TO DO: Copy the following rows back verbatim, with nothing changed.

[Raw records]
━━━━━━

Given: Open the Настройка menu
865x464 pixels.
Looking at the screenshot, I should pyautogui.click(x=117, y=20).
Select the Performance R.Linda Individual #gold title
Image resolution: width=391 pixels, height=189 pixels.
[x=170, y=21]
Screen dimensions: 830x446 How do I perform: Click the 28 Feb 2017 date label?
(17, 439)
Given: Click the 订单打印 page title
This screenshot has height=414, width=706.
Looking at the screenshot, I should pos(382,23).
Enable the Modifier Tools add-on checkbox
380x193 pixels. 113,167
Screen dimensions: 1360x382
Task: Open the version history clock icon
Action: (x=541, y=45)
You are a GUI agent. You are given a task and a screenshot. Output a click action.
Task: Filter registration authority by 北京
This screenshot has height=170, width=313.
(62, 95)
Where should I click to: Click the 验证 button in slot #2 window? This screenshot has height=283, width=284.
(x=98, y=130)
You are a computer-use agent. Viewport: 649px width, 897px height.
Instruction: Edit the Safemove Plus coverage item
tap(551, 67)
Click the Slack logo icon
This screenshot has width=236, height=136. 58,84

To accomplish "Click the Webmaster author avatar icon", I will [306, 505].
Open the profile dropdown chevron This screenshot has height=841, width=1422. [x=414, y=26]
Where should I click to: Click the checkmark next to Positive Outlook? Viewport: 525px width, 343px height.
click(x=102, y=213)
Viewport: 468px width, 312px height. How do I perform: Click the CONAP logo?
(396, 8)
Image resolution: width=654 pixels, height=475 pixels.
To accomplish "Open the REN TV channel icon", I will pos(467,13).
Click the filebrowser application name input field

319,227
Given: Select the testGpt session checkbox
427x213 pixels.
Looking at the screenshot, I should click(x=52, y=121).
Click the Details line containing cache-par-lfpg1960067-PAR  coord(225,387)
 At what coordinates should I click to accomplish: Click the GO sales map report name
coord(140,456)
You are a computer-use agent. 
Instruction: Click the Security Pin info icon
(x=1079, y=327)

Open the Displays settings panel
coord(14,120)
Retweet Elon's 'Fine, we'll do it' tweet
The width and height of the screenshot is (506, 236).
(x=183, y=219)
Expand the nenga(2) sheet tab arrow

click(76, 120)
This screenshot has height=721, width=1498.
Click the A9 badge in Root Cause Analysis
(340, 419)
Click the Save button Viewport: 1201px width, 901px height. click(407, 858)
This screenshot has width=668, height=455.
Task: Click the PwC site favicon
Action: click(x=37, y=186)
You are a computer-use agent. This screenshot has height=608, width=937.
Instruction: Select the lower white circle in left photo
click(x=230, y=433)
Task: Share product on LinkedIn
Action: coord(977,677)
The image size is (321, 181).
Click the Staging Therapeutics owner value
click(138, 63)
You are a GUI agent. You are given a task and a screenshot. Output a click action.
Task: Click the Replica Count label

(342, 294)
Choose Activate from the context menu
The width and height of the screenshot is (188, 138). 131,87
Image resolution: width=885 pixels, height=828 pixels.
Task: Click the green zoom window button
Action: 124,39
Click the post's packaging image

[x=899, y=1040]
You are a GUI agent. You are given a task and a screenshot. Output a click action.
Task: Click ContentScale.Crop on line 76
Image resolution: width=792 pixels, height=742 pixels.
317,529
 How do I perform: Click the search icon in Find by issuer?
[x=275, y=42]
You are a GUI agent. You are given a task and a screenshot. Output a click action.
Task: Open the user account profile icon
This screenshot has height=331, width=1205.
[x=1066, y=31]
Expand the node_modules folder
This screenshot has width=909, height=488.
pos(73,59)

━━━━━━

WORKED SOLUTION:
Given: Open the Настройка menu
865x464 pixels.
Looking at the screenshot, I should pyautogui.click(x=117, y=20).
Select the Performance R.Linda Individual #gold title
Image resolution: width=391 pixels, height=189 pixels.
[x=170, y=21]
Screen dimensions: 830x446 How do I perform: Click the 28 Feb 2017 date label?
(17, 439)
Given: Click the 订单打印 page title
This screenshot has height=414, width=706.
Looking at the screenshot, I should pos(382,23).
Enable the Modifier Tools add-on checkbox
380x193 pixels. 113,167
Screen dimensions: 1360x382
Task: Open the version history clock icon
Action: (x=541, y=45)
You are a GUI agent. You are given a task and a screenshot. Output a click action.
Task: Filter registration authority by 北京
This screenshot has height=170, width=313.
(62, 95)
Where should I click to: Click the 验证 button in slot #2 window? This screenshot has height=283, width=284.
(x=98, y=130)
You are a computer-use agent. Viewport: 649px width, 897px height.
Instruction: Edit the Safemove Plus coverage item
tap(551, 67)
Click the Slack logo icon
This screenshot has width=236, height=136. 58,84

To accomplish "Click the Webmaster author avatar icon", I will [306, 505].
Open the profile dropdown chevron This screenshot has height=841, width=1422. [x=414, y=26]
Where should I click to: Click the checkmark next to Positive Outlook? Viewport: 525px width, 343px height.
click(x=102, y=213)
Viewport: 468px width, 312px height. How do I perform: Click the CONAP logo?
(396, 8)
Image resolution: width=654 pixels, height=475 pixels.
To accomplish "Open the REN TV channel icon", I will pos(467,13).
Click the filebrowser application name input field

319,227
Given: Select the testGpt session checkbox
427x213 pixels.
Looking at the screenshot, I should click(x=52, y=121).
Click the Details line containing cache-par-lfpg1960067-PAR  coord(225,387)
 At what coordinates should I click to accomplish: Click the GO sales map report name
coord(140,456)
You are a computer-use agent. 
Instruction: Click the Security Pin info icon
(x=1079, y=327)

Open the Displays settings panel
coord(14,120)
Retweet Elon's 'Fine, we'll do it' tweet
The width and height of the screenshot is (506, 236).
(x=183, y=219)
Expand the nenga(2) sheet tab arrow

click(76, 120)
This screenshot has height=721, width=1498.
Click the A9 badge in Root Cause Analysis
(340, 419)
Click the Save button Viewport: 1201px width, 901px height. click(407, 858)
This screenshot has width=668, height=455.
Task: Click the PwC site favicon
Action: click(x=37, y=186)
You are a computer-use agent. This screenshot has height=608, width=937.
Instruction: Select the lower white circle in left photo
click(x=230, y=433)
Task: Share product on LinkedIn
Action: coord(977,677)
The image size is (321, 181).
Click the Staging Therapeutics owner value
click(138, 63)
You are a GUI agent. You are given a task and a screenshot. Output a click action.
Task: Click the Replica Count label

(342, 294)
Choose Activate from the context menu
The width and height of the screenshot is (188, 138). 131,87
Image resolution: width=885 pixels, height=828 pixels.
Task: Click the green zoom window button
Action: 124,39
Click the post's packaging image

[x=899, y=1040]
You are a GUI agent. You are given a task and a screenshot. Output a click action.
Task: Click ContentScale.Crop on line 76
Image resolution: width=792 pixels, height=742 pixels.
317,529
 How do I perform: Click the search icon in Find by issuer?
[x=275, y=42]
You are a GUI agent. You are given a task and a screenshot. Output a click action.
Task: Open the user account profile icon
This screenshot has height=331, width=1205.
[x=1066, y=31]
Expand the node_modules folder
This screenshot has width=909, height=488.
pos(73,59)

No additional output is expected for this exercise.